SELECTED EXTRACT Start Marker

So repentance means: life under new management, and the obvious question people ask is, ‘Is there a cost to that?’ Well, at one level, yes. Eg, I guess all the Christians here would rather not get negative reactions to their faith – that’s a cost. I guess all the Christians here would say they struggle in some areas of obedience to Jesus where there was no struggle before they became a Christian – that’s a cost. But at another level, no, there’s no real cost, as in real loss, at all. Eg, whenever Jesus calls us to give up something, it’s only because it’s not good for us – it’s like taking a sharp knife away from a little child. Eg, sex is only truly good for us within the marriage context it was created for. And in calling us to turn from anything else, Jesus is out not to spoil our enjoyment of life but to protect it.

But it needs to be said that there is a cost the other way – the cost of rejecting Jesus. Because if we reject him, it doesn’t make him go away: even if you say, ‘I don’t believe in Jesus – even that he existed,’ your beliefs can’t change reality; you can’t change the fact that he really lived, really died, really rose from the dead and that you will really meet him at the end of your life. And Jesus himself said that, if up to that point we’ve said ‘No’ to him, he, with no pleasure at all, will have to say ‘No’ to us being in his heaven. Because you can’t be part of a kingdom if you won’t accept the King. So at one level, there is a cost to doing the U-turn of repentance. But the cost of just driving on towards judgement, in the wrong with God, is infinitely higher. And the whole reason Jesus came to die on the cross for us and rise again was to save us from doing that.

SELECTED EXTRACT End Marker
DATA FOR ANALYSIS Start Marker

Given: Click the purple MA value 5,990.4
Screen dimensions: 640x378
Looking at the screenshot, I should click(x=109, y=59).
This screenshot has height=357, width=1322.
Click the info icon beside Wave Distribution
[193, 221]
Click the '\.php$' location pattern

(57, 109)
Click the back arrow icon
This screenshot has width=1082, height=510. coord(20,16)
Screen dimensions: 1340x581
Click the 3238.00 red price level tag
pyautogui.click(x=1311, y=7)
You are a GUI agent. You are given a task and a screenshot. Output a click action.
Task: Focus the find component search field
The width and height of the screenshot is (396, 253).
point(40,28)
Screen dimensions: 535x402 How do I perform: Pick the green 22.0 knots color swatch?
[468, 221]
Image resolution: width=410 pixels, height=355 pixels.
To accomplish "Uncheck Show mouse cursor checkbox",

DATA FOR ANALYSIS End Marker
DATA FOR ANALYSIS Start Marker

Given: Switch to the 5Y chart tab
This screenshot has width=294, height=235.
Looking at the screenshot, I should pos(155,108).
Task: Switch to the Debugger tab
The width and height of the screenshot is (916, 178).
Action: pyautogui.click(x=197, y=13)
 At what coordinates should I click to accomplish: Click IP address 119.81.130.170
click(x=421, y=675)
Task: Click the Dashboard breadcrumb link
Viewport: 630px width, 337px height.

DATA FOR ANALYSIS End Marker
DATA FOR ANALYSIS Start Marker

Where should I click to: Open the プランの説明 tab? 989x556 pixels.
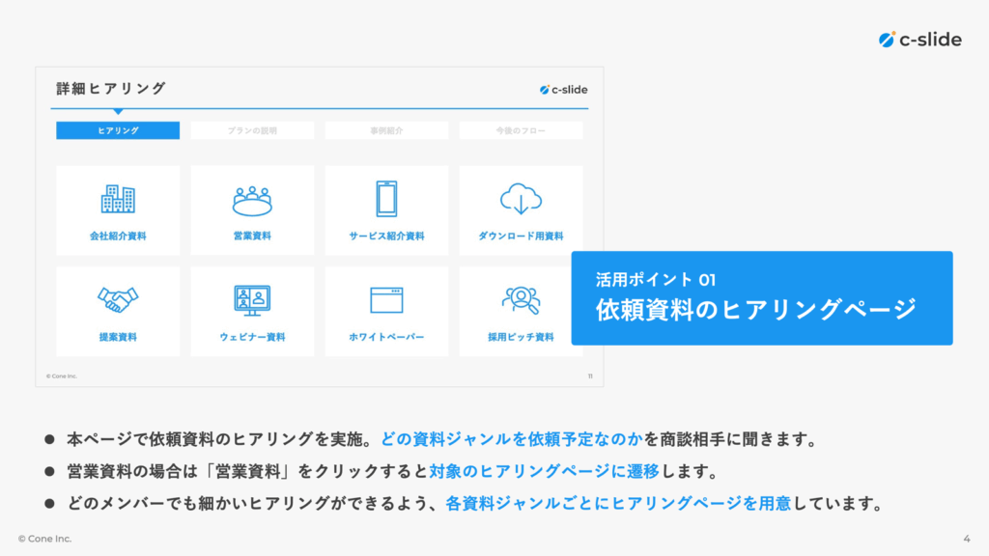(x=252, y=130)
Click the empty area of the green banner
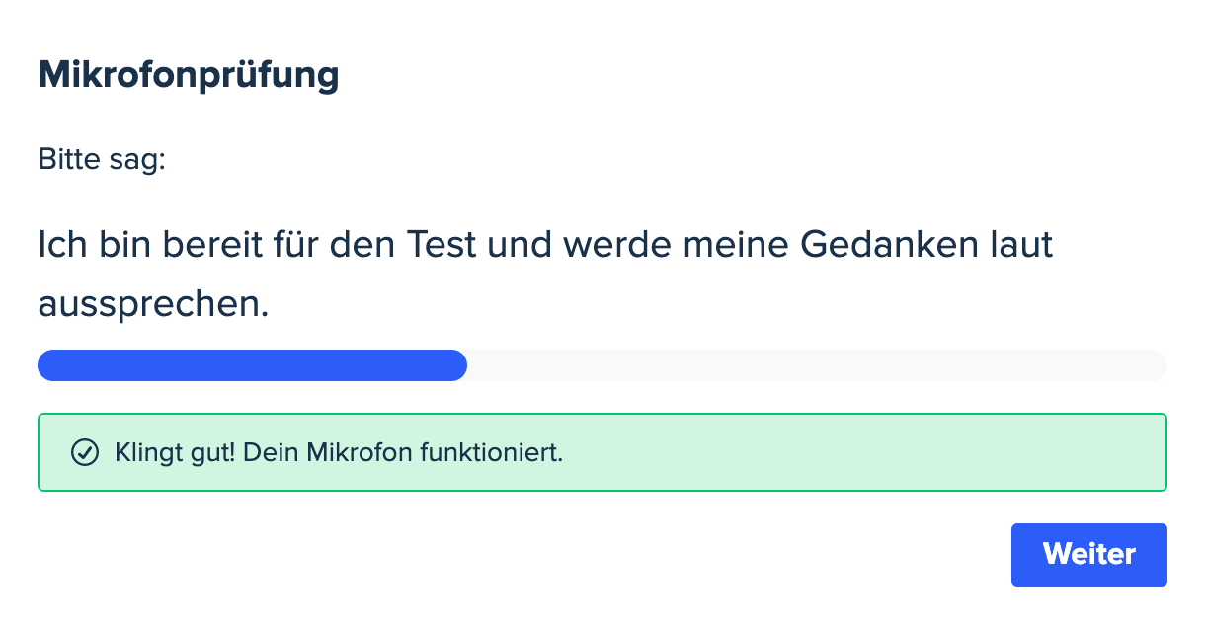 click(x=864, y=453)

DATA FOR ANALYSIS End Marker

WHAT IS REQUIRED: Update the stretch of the repentance passage from "But it needs" through "from doing that." so that "U-turn" becomes "about-turn".

ANSWER SECTION:
But it needs to be said that there is a cost the other way – the cost of rejecting Jesus. Because if we reject him, it doesn’t make him go away: even if you say, ‘I don’t believe in Jesus – even that he existed,’ your beliefs can’t change reality; you can’t change the fact that he really lived, really died, really rose from the dead and that you will really meet him at the end of your life. And Jesus himself said that, if up to that point we’ve said ‘No’ to him, he, with no pleasure at all, will have to say ‘No’ to us being in his heaven. Because you can’t be part of a kingdom if you won’t accept the King. So at one level, there is a cost to doing the about-turn of repentance. But the cost of just driving on towards judgement, in the wrong with God, is infinitely higher. And the whole reason Jesus came to die on the cross for us and rise again was to save us from doing that.